● **Raw items**:

** begin **

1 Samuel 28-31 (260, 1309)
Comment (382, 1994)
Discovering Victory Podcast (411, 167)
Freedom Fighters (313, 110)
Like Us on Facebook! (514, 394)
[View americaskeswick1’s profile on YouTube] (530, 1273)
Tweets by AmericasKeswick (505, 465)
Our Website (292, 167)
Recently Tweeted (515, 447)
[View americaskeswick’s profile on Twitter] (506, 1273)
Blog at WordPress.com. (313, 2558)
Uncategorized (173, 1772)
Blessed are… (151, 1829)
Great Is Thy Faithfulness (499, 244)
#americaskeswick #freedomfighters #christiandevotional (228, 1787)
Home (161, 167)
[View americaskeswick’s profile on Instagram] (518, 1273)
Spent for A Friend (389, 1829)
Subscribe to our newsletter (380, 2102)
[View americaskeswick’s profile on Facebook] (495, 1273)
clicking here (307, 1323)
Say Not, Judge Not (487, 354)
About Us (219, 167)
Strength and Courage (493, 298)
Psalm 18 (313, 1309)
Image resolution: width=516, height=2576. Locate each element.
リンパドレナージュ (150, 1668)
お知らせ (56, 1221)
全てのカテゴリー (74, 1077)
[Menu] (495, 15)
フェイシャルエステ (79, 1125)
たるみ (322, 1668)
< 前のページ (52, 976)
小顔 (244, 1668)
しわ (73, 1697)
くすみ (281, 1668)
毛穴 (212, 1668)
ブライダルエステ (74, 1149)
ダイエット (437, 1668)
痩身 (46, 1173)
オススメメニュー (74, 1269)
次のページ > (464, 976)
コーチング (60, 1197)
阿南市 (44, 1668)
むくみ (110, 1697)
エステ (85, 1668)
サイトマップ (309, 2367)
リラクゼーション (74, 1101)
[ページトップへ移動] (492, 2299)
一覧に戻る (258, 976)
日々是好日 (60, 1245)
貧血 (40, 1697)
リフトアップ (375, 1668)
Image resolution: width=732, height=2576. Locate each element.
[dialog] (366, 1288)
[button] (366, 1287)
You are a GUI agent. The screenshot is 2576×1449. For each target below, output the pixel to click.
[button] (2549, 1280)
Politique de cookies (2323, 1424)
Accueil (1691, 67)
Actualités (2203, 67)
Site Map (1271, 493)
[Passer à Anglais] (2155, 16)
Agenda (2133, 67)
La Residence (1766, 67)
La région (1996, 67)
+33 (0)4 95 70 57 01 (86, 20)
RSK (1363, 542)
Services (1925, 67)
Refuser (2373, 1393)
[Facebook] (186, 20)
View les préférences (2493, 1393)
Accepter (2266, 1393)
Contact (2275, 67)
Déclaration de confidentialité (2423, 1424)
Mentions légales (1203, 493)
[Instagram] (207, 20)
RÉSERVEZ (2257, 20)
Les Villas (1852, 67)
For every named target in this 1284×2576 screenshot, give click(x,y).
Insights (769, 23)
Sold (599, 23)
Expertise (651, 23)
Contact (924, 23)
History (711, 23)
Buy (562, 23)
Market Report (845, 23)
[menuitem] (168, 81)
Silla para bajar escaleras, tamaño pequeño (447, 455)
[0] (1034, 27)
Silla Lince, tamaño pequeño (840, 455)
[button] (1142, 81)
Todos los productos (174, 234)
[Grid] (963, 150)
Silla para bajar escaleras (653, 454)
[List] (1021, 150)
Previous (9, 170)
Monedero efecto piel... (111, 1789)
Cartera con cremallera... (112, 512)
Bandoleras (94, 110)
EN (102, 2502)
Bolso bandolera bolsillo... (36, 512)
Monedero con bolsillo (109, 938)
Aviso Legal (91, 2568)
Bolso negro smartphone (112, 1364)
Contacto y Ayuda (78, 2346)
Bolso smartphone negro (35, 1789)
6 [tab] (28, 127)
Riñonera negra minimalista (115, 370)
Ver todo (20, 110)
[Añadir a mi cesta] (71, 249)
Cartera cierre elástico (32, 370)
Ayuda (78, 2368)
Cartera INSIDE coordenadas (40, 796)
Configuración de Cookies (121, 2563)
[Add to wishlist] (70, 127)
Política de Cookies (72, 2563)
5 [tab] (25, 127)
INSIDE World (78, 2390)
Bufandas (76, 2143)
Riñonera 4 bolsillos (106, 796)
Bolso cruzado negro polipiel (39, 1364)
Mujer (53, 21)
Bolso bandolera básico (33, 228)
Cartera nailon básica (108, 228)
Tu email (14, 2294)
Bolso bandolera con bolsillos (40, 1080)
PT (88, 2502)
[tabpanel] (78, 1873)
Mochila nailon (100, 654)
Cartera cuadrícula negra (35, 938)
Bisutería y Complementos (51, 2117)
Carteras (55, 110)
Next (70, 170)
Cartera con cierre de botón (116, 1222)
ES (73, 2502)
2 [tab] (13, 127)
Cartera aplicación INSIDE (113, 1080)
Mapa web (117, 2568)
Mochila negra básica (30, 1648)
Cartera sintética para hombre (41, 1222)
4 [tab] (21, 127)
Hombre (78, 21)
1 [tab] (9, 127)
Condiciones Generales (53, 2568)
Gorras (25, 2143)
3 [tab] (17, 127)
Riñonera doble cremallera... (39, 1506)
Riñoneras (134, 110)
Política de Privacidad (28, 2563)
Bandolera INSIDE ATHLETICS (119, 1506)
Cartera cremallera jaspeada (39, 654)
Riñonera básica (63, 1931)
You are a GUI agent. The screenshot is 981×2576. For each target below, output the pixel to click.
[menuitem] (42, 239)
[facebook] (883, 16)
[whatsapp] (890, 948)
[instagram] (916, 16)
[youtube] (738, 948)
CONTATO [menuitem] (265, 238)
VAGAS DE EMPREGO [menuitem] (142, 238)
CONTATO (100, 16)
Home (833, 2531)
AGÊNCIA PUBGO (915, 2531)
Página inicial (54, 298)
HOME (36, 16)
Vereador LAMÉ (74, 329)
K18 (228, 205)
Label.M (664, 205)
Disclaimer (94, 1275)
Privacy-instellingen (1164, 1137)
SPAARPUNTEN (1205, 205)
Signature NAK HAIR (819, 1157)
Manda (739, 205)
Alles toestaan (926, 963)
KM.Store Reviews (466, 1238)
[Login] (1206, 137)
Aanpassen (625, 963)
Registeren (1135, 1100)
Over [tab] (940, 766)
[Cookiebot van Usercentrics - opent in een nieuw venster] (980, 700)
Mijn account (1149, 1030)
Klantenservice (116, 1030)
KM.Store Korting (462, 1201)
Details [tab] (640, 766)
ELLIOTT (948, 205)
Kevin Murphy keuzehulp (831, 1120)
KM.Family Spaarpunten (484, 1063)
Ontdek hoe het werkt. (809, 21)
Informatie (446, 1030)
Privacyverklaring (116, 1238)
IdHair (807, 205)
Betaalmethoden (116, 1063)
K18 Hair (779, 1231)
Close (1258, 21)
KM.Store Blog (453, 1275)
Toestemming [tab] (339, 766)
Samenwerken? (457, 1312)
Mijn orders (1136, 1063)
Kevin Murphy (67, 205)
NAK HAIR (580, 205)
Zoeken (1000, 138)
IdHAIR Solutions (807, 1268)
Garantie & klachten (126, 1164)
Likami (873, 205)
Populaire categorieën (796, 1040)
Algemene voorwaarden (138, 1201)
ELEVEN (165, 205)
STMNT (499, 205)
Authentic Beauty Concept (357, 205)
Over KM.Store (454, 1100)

** end **

● **Task directions**: Format every one of the items above as a Markdown table with two columns, "Row" for a running row number and "Entry" for the line itself. Leave out any blank lines.

● **Written solution**:
| Row | Entry |
|---|---|
| 1 | 1 Samuel 28-31 (260, 1309) |
| 2 | Comment (382, 1994) |
| 3 | Discovering Victory Podcast (411, 167) |
| 4 | Freedom Fighters (313, 110) |
| 5 | Like Us on Facebook! (514, 394) |
| 6 | [View americaskeswick1’s profile on YouTube] (530, 1273) |
| 7 | Tweets by AmericasKeswick (505, 465) |
| 8 | Our Website (292, 167) |
| 9 | Recently Tweeted (515, 447) |
| 10 | [View americaskeswick’s profile on Twitter] (506, 1273) |
| 11 | Blog at WordPress.com. (313, 2558) |
| 12 | Uncategorized (173, 1772) |
| 13 | Blessed are… (151, 1829) |
| 14 | Great Is Thy Faithfulness (499, 244) |
| 15 | #americaskeswick #freedomfighters #christiandevotional (228, 1787) |
| 16 | Home (161, 167) |
| 17 | [View americaskeswick’s profile on Instagram] (518, 1273) |
| 18 | Spent for A Friend (389, 1829) |
| 19 | Subscribe to our newsletter (380, 2102) |
| 20 | [View americaskeswick’s profile on Facebook] (495, 1273) |
| 21 | clicking here (307, 1323) |
| 22 | Say Not, Judge Not (487, 354) |
| 23 | About Us (219, 167) |
| 24 | Strength and Courage (493, 298) |
| 25 | Psalm 18 (313, 1309) |
| 26 | Image resolution: width=516, height=2576. Locate each element. |
| 27 | リンパドレナージュ (150, 1668) |
| 28 | お知らせ (56, 1221) |
| 29 | 全てのカテゴリー (74, 1077) |
| 30 | [Menu] (495, 15) |
| 31 | フェイシャルエステ (79, 1125) |
| 32 | たるみ (322, 1668) |
| 33 | < 前のページ (52, 976) |
| 34 | 小顔 (244, 1668) |
| 35 | しわ (73, 1697) |
| 36 | くすみ (281, 1668) |
| 37 | 毛穴 (212, 1668) |
| 38 | ブライダルエステ (74, 1149) |
| 39 | ダイエット (437, 1668) |
| 40 | 痩身 (46, 1173) |
| 41 | オススメメニュー (74, 1269) |
| 42 | 次のページ > (464, 976) |
| 43 | コーチング (60, 1197) |
| 44 | 阿南市 (44, 1668) |
| 45 | むくみ (110, 1697) |
| 46 | エステ (85, 1668) |
| 47 | サイトマップ (309, 2367) |
| 48 | リラクゼーション (74, 1101) |
| 49 | [ページトップへ移動] (492, 2299) |
| 50 | 一覧に戻る (258, 976) |
| 51 | 日々是好日 (60, 1245) |
| 52 | 貧血 (40, 1697) |
| 53 | リフトアップ (375, 1668) |
| 54 | Image resolution: width=732, height=2576. Locate each element. |
| 55 | [dialog] (366, 1288) |
| 56 | [button] (366, 1287) |
| 57 | You are a GUI agent. The screenshot is 2576×1449. For each target below, output the pixel to click. |
| 58 | [button] (2549, 1280) |
| 59 | Politique de cookies (2323, 1424) |
| 60 | Accueil (1691, 67) |
| 61 | Actualités (2203, 67) |
| 62 | Site Map (1271, 493) |
| 63 | [Passer à Anglais] (2155, 16) |
| 64 | Agenda (2133, 67) |
| 65 | La Residence (1766, 67) |
| 66 | La région (1996, 67) |
| 67 | +33 (0)4 95 70 57 01 (86, 20) |
| 68 | RSK (1363, 542) |
| 69 | Services (1925, 67) |
| 70 | Refuser (2373, 1393) |
| 71 | [Facebook] (186, 20) |
| 72 | View les préférences (2493, 1393) |
| 73 | Accepter (2266, 1393) |
| 74 | Contact (2275, 67) |
| 75 | Déclaration de confidentialité (2423, 1424) |
| 76 | Mentions légales (1203, 493) |
| 77 | [Instagram] (207, 20) |
| 78 | RÉSERVEZ (2257, 20) |
| 79 | Les Villas (1852, 67) |
| 80 | For every named target in this 1284×2576 screenshot, give click(x,y). |
| 81 | Insights (769, 23) |
| 82 | Sold (599, 23) |
| 83 | Expertise (651, 23) |
| 84 | Contact (924, 23) |
| 85 | History (711, 23) |
| 86 | Buy (562, 23) |
| 87 | Market Report (845, 23) |
| 88 | [menuitem] (168, 81) |
| 89 | Silla para bajar escaleras, tamaño pequeño (447, 455) |
| 90 | [0] (1034, 27) |
| 91 | Silla Lince, tamaño pequeño (840, 455) |
| 92 | [button] (1142, 81) |
| 93 | Todos los productos (174, 234) |
| 94 | [Grid] (963, 150) |
| 95 | Silla para bajar escaleras (653, 454) |
| 96 | [List] (1021, 150) |
| 97 | Previous (9, 170) |
| 98 | Monedero efecto piel... (111, 1789) |
| 99 | Cartera con cremallera... (112, 512) |
| 100 | Bandoleras (94, 110) |
| 101 | EN (102, 2502) |
| 102 | Bolso bandolera bolsillo... (36, 512) |
| 103 | Monedero con bolsillo (109, 938) |
| 104 | Aviso Legal (91, 2568) |
| 105 | Bolso negro smartphone (112, 1364) |
| 106 | Contacto y Ayuda (78, 2346) |
| 107 | Bolso smartphone negro (35, 1789) |
| 108 | 6 [tab] (28, 127) |
| 109 | Riñonera negra minimalista (115, 370) |
| 110 | Ver todo (20, 110) |
| 111 | [Añadir a mi cesta] (71, 249) |
| 112 | Cartera cierre elástico (32, 370) |
| 113 | Ayuda (78, 2368) |
| 114 | Cartera INSIDE coordenadas (40, 796) |
| 115 | Configuración de Cookies (121, 2563) |
| 116 | [Add to wishlist] (70, 127) |
| 117 | Política de Cookies (72, 2563) |
| 118 | 5 [tab] (25, 127) |
| 119 | INSIDE World (78, 2390) |
| 120 | Bufandas (76, 2143) |
| 121 | Riñonera 4 bolsillos (106, 796) |
| 122 | Bolso cruzado negro polipiel (39, 1364) |
| 123 | Mujer (53, 21) |
| 124 | Bolso bandolera básico (33, 228) |
| 125 | Cartera nailon básica (108, 228) |
| 126 | Tu email (14, 2294) |
| 127 | Bolso bandolera con bolsillos (40, 1080) |
| 128 | PT (88, 2502) |
| 129 | [tabpanel] (78, 1873) |
| 130 | Mochila nailon (100, 654) |
| 131 | Cartera cuadrícula negra (35, 938) |
| 132 | Bisutería y Complementos (51, 2117) |
| 133 | Carteras (55, 110) |
| 134 | Next (70, 170) |
| 135 | Cartera con cierre de botón (116, 1222) |
| 136 | ES (73, 2502) |
| 137 | 2 [tab] (13, 127) |
| 138 | Cartera aplicación INSIDE (113, 1080) |
| 139 | Mapa web (117, 2568) |
| 140 | Mochila negra básica (30, 1648) |
| 141 | Cartera sintética para hombre (41, 1222) |
| 142 | 4 [tab] (21, 127) |
| 143 | Hombre (78, 21) |
| 144 | 1 [tab] (9, 127) |
| 145 | Condiciones Generales (53, 2568) |
| 146 | Gorras (25, 2143) |
| 147 | 3 [tab] (17, 127) |
| 148 | Riñonera doble cremallera... (39, 1506) |
| 149 | Riñoneras (134, 110) |
| 150 | Política de Privacidad (28, 2563) |
| 151 | Bandolera INSIDE ATHLETICS (119, 1506) |
| 152 | Cartera cremallera jaspeada (39, 654) |
| 153 | Riñonera básica (63, 1931) |
| 154 | You are a GUI agent. The screenshot is 981×2576. For each target below, output the pixel to click. |
| 155 | [menuitem] (42, 239) |
| 156 | [facebook] (883, 16) |
| 157 | [whatsapp] (890, 948) |
| 158 | [instagram] (916, 16) |
| 159 | [youtube] (738, 948) |
| 160 | CONTATO [menuitem] (265, 238) |
| 161 | VAGAS DE EMPREGO [menuitem] (142, 238) |
| 162 | CONTATO (100, 16) |
| 163 | Home (833, 2531) |
| 164 | AGÊNCIA PUBGO (915, 2531) |
| 165 | Página inicial (54, 298) |
| 166 | HOME (36, 16) |
| 167 | Vereador LAMÉ (74, 329) |
| 168 | K18 (228, 205) |
| 169 | Label.M (664, 205) |
| 170 | Disclaimer (94, 1275) |
| 171 | Privacy-instellingen (1164, 1137) |
| 172 | SPAARPUNTEN (1205, 205) |
| 173 | Signature NAK HAIR (819, 1157) |
| 174 | Manda (739, 205) |
| 175 | Alles toestaan (926, 963) |
| 176 | KM.Store Reviews (466, 1238) |
| 177 | [Login] (1206, 137) |
| 178 | Aanpassen (625, 963) |
| 179 | Registeren (1135, 1100) |
| 180 | Over [tab] (940, 766) |
| 181 | [Cookiebot van Usercentrics - opent in een nieuw venster] (980, 700) |
| 182 | Mijn account (1149, 1030) |
| 183 | Klantenservice (116, 1030) |
| 184 | KM.Store Korting (462, 1201) |
| 185 | Details [tab] (640, 766) |
| 186 | ELLIOTT (948, 205) |
| 187 | Kevin Murphy keuzehulp (831, 1120) |
| 188 | KM.Family Spaarpunten (484, 1063) |
| 189 | Ontdek hoe het werkt. (809, 21) |
| 190 | Informatie (446, 1030) |
| 191 | Privacyverklaring (116, 1238) |
| 192 | IdHair (807, 205) |
| 193 | Betaalmethoden (116, 1063) |
| 194 | K18 Hair (779, 1231) |
| 195 | Close (1258, 21) |
| 196 | KM.Store Blog (453, 1275) |
| 197 | Toestemming [tab] (339, 766) |
| 198 | Samenwerken? (457, 1312) |
| 199 | Mijn orders (1136, 1063) |
| 200 | Kevin Murphy (67, 205) |
| 201 | NAK HAIR (580, 205) |
| 202 | Zoeken (1000, 138) |
| 203 | IdHAIR Solutions (807, 1268) |
| 204 | Garantie & klachten (126, 1164) |
| 205 | Likami (873, 205) |
| 206 | Populaire categorieën (796, 1040) |
| 207 | Algemene voorwaarden (138, 1201) |
| 208 | ELEVEN (165, 205) |
| 209 | STMNT (499, 205) |
| 210 | Authentic Beauty Concept (357, 205) |
| 211 | Over KM.Store (454, 1100) |